MH: Conserving crop diversity is the first and most crucial step in ensuring food security. Today, agriculture around the world is facing its biggest challenge ever. Global temperatures are increasing and climate patterns, in particular rainfall, are becoming more uncertain, which is impacting production in many countries. For example, rice production is expected to decline by 10% for every one degree increase in temperature. Other factors, such as population growth, urbanization and food consumption trends, including an increasing taste for meat products, place enormous demands on land and crops. To respond to these challenges, agriculture needs to change and adapt. It can only do that if it continues to have access to the myriad options that genetic diversity provides. Plant breeders use the genetic diversity stored in the world’s gene banks to come up with the adapted, nutritious (and tasty) varieties of tomorrow.
DD: What are some of the main issues and challenges regarding crop diversity conservation?
MH: Although the science of seed conservation is fairly well established, we still have a way to go to put in place reliable techniques for the long-term storage of some crops in cryo-conservation. The safe transfer of material of these—and indeed other—crops is also still fraught with phytosanitary complications. Another challenge we face as a community is how to quantify the coverage of existing collections and accurately identify gaps in them. This will require stronger links to farm conservation efforts than currently exist. Ensuring efficient use of collections by breeders and others will require better and more data (including genotypic) on collections, and more comprehensive information systems for the management of these data on a global scale. Finally, we still look forward to full implementation of the International Treaty on Plant Genetic Resources by all Parties.
DD: The Svalbard Global Seed Vault seems like something from a science fiction novel. Why is such a facility so important for humanity?
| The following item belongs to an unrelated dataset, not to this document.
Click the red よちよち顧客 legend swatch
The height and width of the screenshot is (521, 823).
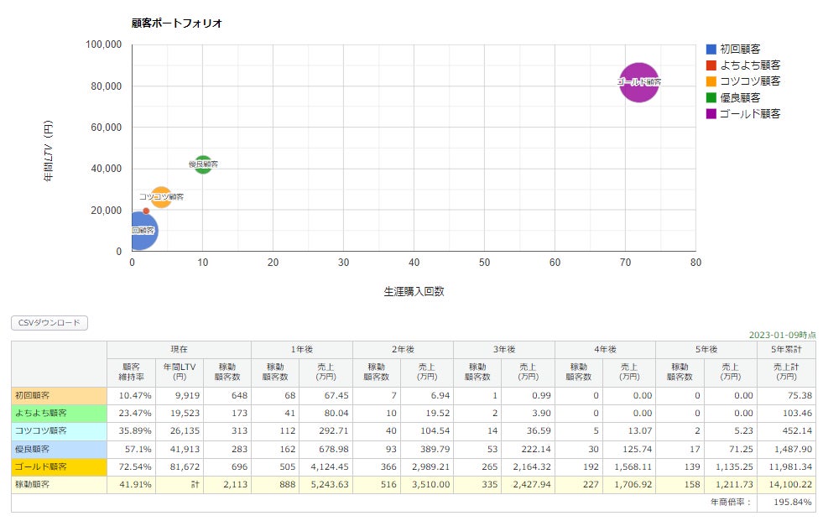[x=711, y=65]
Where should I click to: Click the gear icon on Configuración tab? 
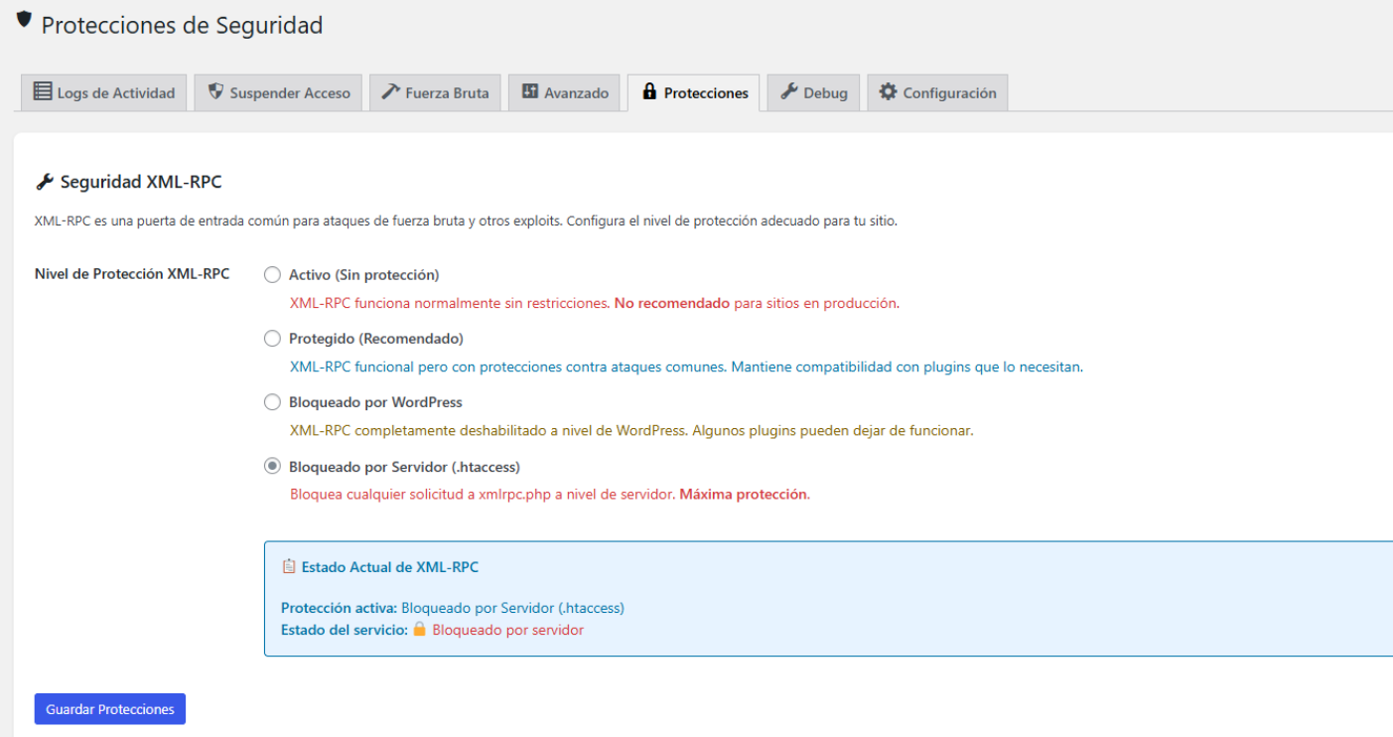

MH: The vault represents the world’s largest collection of crop diversity. It is a fail-safe seed storage facility, built to stand the test of time. It was the recognition of the vulnerability of the world’s gene banks to the effects of natural and man-made disasters that sparked the idea of establishing the vault to serve as their backup. It is the ultimate insurance policy for the world’s food supply. Permafrost and thick rock ensure that the seed samples will remain frozen even without electrical power. Dry, frozen seeds can last for perhaps hundreds of years in some cases. The vault aims to preserve every crop variety available in the world’s gene banks.
DD: What can people do to support the global effort to safeguard crop diversity?
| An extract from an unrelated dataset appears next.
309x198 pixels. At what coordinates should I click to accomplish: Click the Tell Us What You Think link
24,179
MH: There are many ways for people to get involved. First, become informed on the importance of crop diversity for food security. Then, inform others and encourage governments, foundations, and the private sector to put the safeguarding of crop diversity high on their agendas. Another way is for individuals to donate to the Crop Trust, to support our work. On average, an investment of just US$ 625 conserves a crop variety in an international collection, for ever. People can donate online at www.croptrust.org. They can also encourage their governments to contribute to the Crop Diversity Endowment Fund. Supporting our endowment is a one-off, environmentally impactful investment for governments, which will generate annual social and economic returns far into the future. To date, 14 countries have contributed nearly US $170 million to the Crop Diversity Endowment Fund. Finally, people can grow old heirloom varieties of crops themselves. They can get them from seed-saving organizations in many parts of the world. If you don’t have a green thumb, you can buy them from farmers who still grow them, and demand that supermarkets stock them.